Coronavirus: The Good News

It is almost certain that the current coronavirus that worldwide has killed more than 3,000 people (as of 6.3.2020) - the vast majority old or infirm - originally came from bats and then possibly spread to the pangolin, a beautiful wild animal, under threat of extinction, that is farmed in China and other Asian countries for its meat and scales, the latter being for medicines, although they contain more or less what our nails contain, ie nothing of use. Wild animals are not, as we would like to believe, hunted humanely in the wild. Hunting is never humane and once you start thinking that an animal can be used up like a throw-away object, you're inevitably going to get to where the Wuhan province was, caging wild animals in horrific conditions.

The world population is getting close to 8 billion people (8 thousand million), so the coronavirus has resulted in the death of a tiny, tiny proportion, most of whom would have died from something or other in the near future. MSM loves hyping a disaster, as it sells copy, in this case advertising space. Governments love this sort of panic as it makes them seem useful. And doctors love it because it gets them on TV.

The UK's government's worst scenario (80% of the population getting the virus, 1% of those dying) sounds bad: it would mean half a million people dying from the virus, although not an increase of half a million deaths, because other causes of death might well be down. But this worst-case scenario doesn't reflect the global reality, which is that the number of people with coronavirus is now going down, day to day. It seems unlikely that, if we've had less than 4,000 deaths so far, now that the virus is active in fewer people we're going to see half a million deaths in just the UK alone.

We constantly see “coronavirus cases reach 95,000” in the headlines, without adding the corollary that 54,000 of those people are already better.

In the US, the same Senate that blocks over and over again the possibility of universal healthcare, saying it can't be paid for, has just almost unanimously approved 8.3 BILLION dollars in emergency spending for the coronavirus. That’s 56 million dollars per infected US citizen.

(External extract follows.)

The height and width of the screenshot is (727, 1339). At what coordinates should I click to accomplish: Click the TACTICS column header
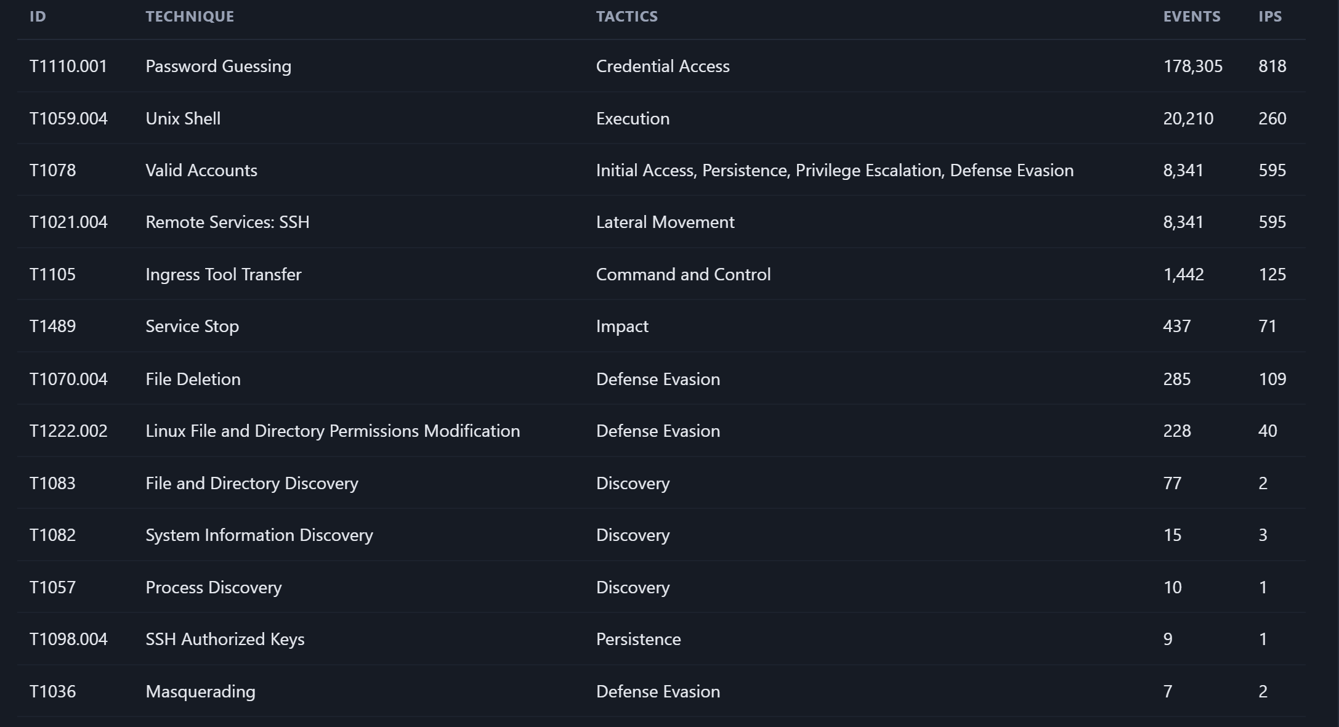click(626, 17)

The good news is that China has totally shut down the $74 billion wild animal farm industry, some 20,000 farms. And has 500 million people currently under restricted movement.

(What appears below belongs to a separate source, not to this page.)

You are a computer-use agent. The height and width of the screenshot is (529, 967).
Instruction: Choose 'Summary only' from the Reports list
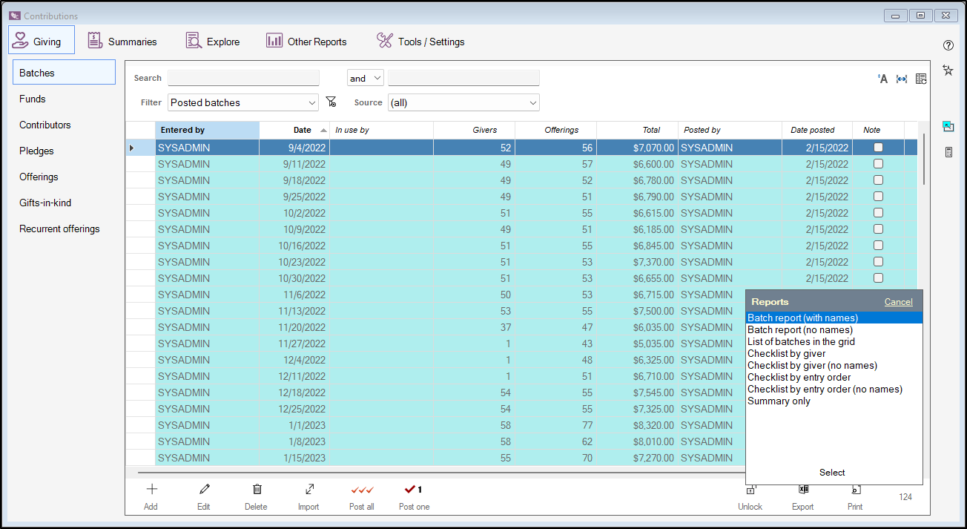pyautogui.click(x=779, y=401)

Now this IS good news, although people will be fretting about the economy, because there is a bigger picture. NASA maps shows a huge reduction in air pollution in China over the coronavirus timescale. Given that 2,740 people die in China every day from air pollution, we can expect far more people to live rather than die from the coronavirus. There are also 700 traffic deaths per day in China. There will be fewer as a result of the decreased economic activity.

All this shows that the economy as a man-made construct is not an unmitigated force for good, and certainly not for everyone. And that we would do well as a species to stop cramming animals into horrible spaces in order to mistreat them.

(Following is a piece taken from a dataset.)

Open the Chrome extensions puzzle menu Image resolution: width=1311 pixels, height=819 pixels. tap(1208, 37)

As a last observation, here are some empathetic words from the Australian journalist John Pilger:
A pandemic has been declared, but not for the 24,600 who die every day from unnecessary starvation, and not for 3,000 children who die every day from preventable malaria, and not for the 10,000 people who die every day because they are denied publicly-funded healthcare, and not for the hundreds of Venezuelans and Iranians who die every day because America's blockade denies them life-saving medicines, and not for the hundreds of mostly children bombed or starved to death every day in Yemen, in a war supplied and kept going, profitably, by America and Britain. Before you panic, consider them.